Trip to space in aisle 4

GlobalPost
Updated on
The World

VIENNA, Austria — A discount supermarket where Austrians might usually pick up a bargain bag of frozen Wiener schnitzel has a new offering: sub-orbital space flights.

But will customers ever get off the ground, let alone exit the stratosphere?

On Thursday the Austrian wing of Penny Markt, a subsidiary of the German REWE retail group, began offering to take bookings for flights on an as-yet imaginary spacecraft, which it says should start service at the end of 2011. The price: 210,000 euros ($314,000) a head.
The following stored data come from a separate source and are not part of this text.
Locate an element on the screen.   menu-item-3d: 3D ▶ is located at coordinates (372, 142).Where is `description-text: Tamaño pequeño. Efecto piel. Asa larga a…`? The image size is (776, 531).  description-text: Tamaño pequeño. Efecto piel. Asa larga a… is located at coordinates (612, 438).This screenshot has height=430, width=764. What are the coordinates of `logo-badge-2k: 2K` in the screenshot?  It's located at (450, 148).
The store's customary promise to reimburse any savings found elsewhere applies, should there be any quibbles.

The promise: After five days training, the purchaser, and perhaps four others, could be taken to a "spaceport" in Oklahoma to board the "Rocketplane XP" and fly to a height of 12,000 meters (40,000 feet) before being "catapulted into the air" by booster rockets to a height of 105,000 meters. The engines would then be cut and seatbelts "loosened by a computer" to allow those on board to savour weightlessness for five or 10 minutes.
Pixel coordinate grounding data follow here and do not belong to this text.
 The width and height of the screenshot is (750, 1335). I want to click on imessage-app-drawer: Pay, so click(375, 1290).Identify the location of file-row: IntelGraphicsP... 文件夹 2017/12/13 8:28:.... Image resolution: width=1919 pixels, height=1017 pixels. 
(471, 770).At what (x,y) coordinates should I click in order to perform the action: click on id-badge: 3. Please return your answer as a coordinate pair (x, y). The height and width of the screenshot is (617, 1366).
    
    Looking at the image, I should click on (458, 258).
During this, the flight's apex, "the craft will rotate, allowing you to experience both the earth and the blackness of space with hundreds of bright points of light." It will then, the promotional copy says, glide down to 9,000 meters and land again in Oklahoma under jet propulsion. After a warm welcome back at the spaceport, a post-flight party will see the award of the "absolutely unique and much-sought-after 'Civilian Cosmonaut Wings.'"

For legal reasons, eager travellers can't just pick up tickets at the checkout.
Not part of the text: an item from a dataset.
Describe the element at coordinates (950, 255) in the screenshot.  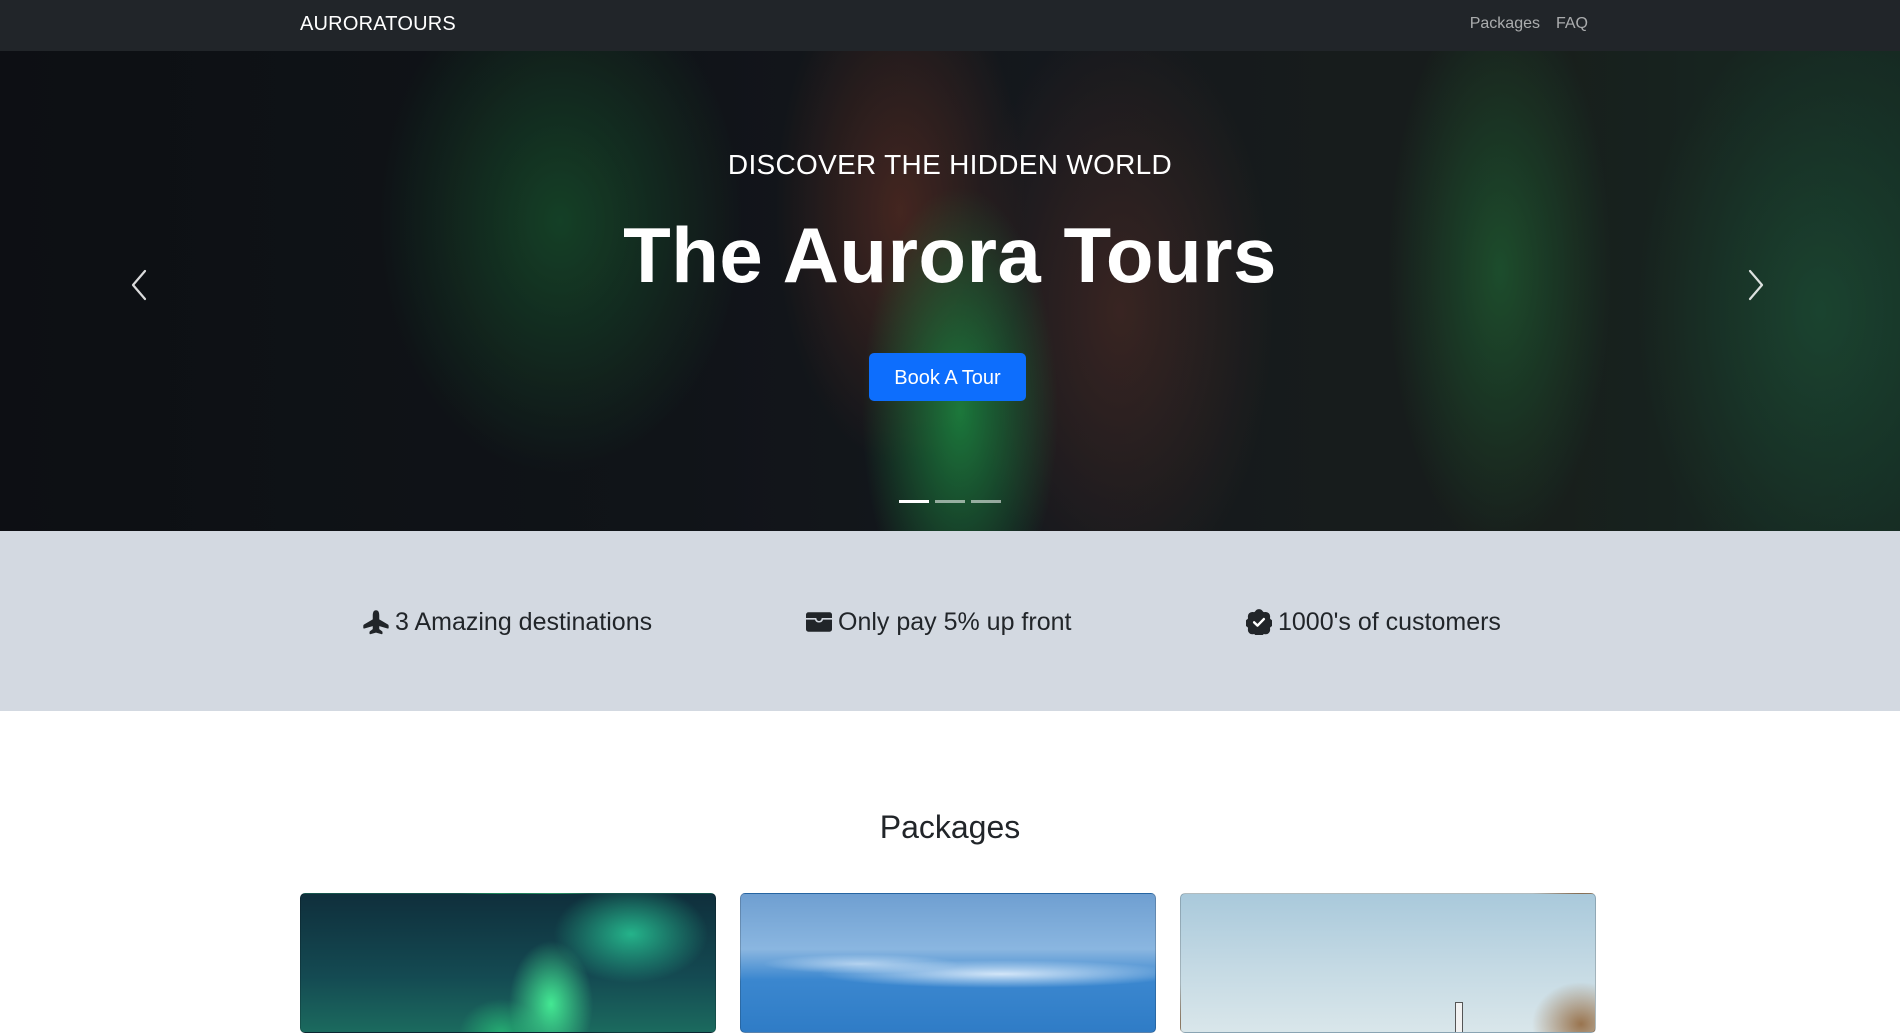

"If anyone shows up and says they want to book a flight, I will call them personally," said Martin Fast, director of Penny Markt Austria's travel division. He expects to fulfill the orders of any paying customers.  "Flights go to and from Oklahoma, and each and every passenger will get a flight."

The space offer coincides with the launch of the Penny Markt travel agency. Fast admitted he would not be disappointed with the publicity generated: "It illustrates our philosophy, which is to offer very reasonable and cheap products, but also some very special products." In the store, this manifests itself in offbeat items like 100-piece miniature power drill sets, inflatable canoes and paddling pools with built-in trampolines.

So far, no calls: A two day bus trip to Budapest for 75 euros ($112) and a week-long trip to Tenerife for 599 euros ($900) are proving more popular.

But, in any case, catching a flight according with Penny Markt's schedule might not be quite as straightforward as Fast makes out.

"I would rather they had said 2012 rather than 2011," said Chuck Lauer, co-founder of Rocketplane Global, which hopes to build and run the service. "We lost a whole year because of the financial crisis. We are still in the engineering and development phase."

"The past two years have not been kind in terms of raising hundreds of millions of dollars," Lauer added. About $200 million should be enough to make Rocketplane Global's plans a reality, he said, adding that negotiations with an interested investor are "ongoing" and would be announced publicly if they proved fruitful. Would-be space cadets, he said, are so far proving forgiving of delays.

It is a hopeful sign for the nascent space tourism market, Lauer said, that in July Abu Dhabi's government investment company paid $280 million for a third of rival space tourism operator Virgin Galactic, founded by British billionaire Richard Branson. He admitted, however: "There is kind of a David and Goliath situation going on."

Virgin Galactic said it has taken in excess of 300 bookings, while Lauer said Rocketplane has so far signed up under 30. The 20,000 euro ($30,000) deposit "goes into a protected escrow account" Lauer said, and to bank the money, "We'd have to be confirming flight dates by 2012."

Some scoff at Penny Markt customers' prospects of even getting airborne. "I saw the story and laughed my head off," said Scott Cooper, a reporter at the Oklahoma Gazette who has been following Rocketplane's activities since it first landed in Oklahoma. "In the 10 years they've been going they have never built a ship, and they have broken promise after promise after promise."

Among other potential sore points for Oklahomans is Rocketplane's $18 million in tax credits from Oklahoma state agencies since 2004 on the promise the company would bring jobs to the state. "I went to their headquarters near the airport in March and found they were locked up. The company had been packed up and gone," Cooper said.

Lauer confirmed Rocketplane received the $18 million tax incentive, which he said was sold to a bank for $12.7 million in cash, which he says was spent on developing Rocketplane XP. He also confirms that it moved its headquarters from Oklahoma to Green Bay, Wisconsin, early this year. Nevertheless, he said, "We are committed to building and operating our vehicles from Oklahoma."

But Lauer also said Rocketplane was looking at a "multi-spaceport strategy" involving new ones in Hawaii and Jacksonville, Florida and maybe one in Europe. "The tourist infrastructure is already there."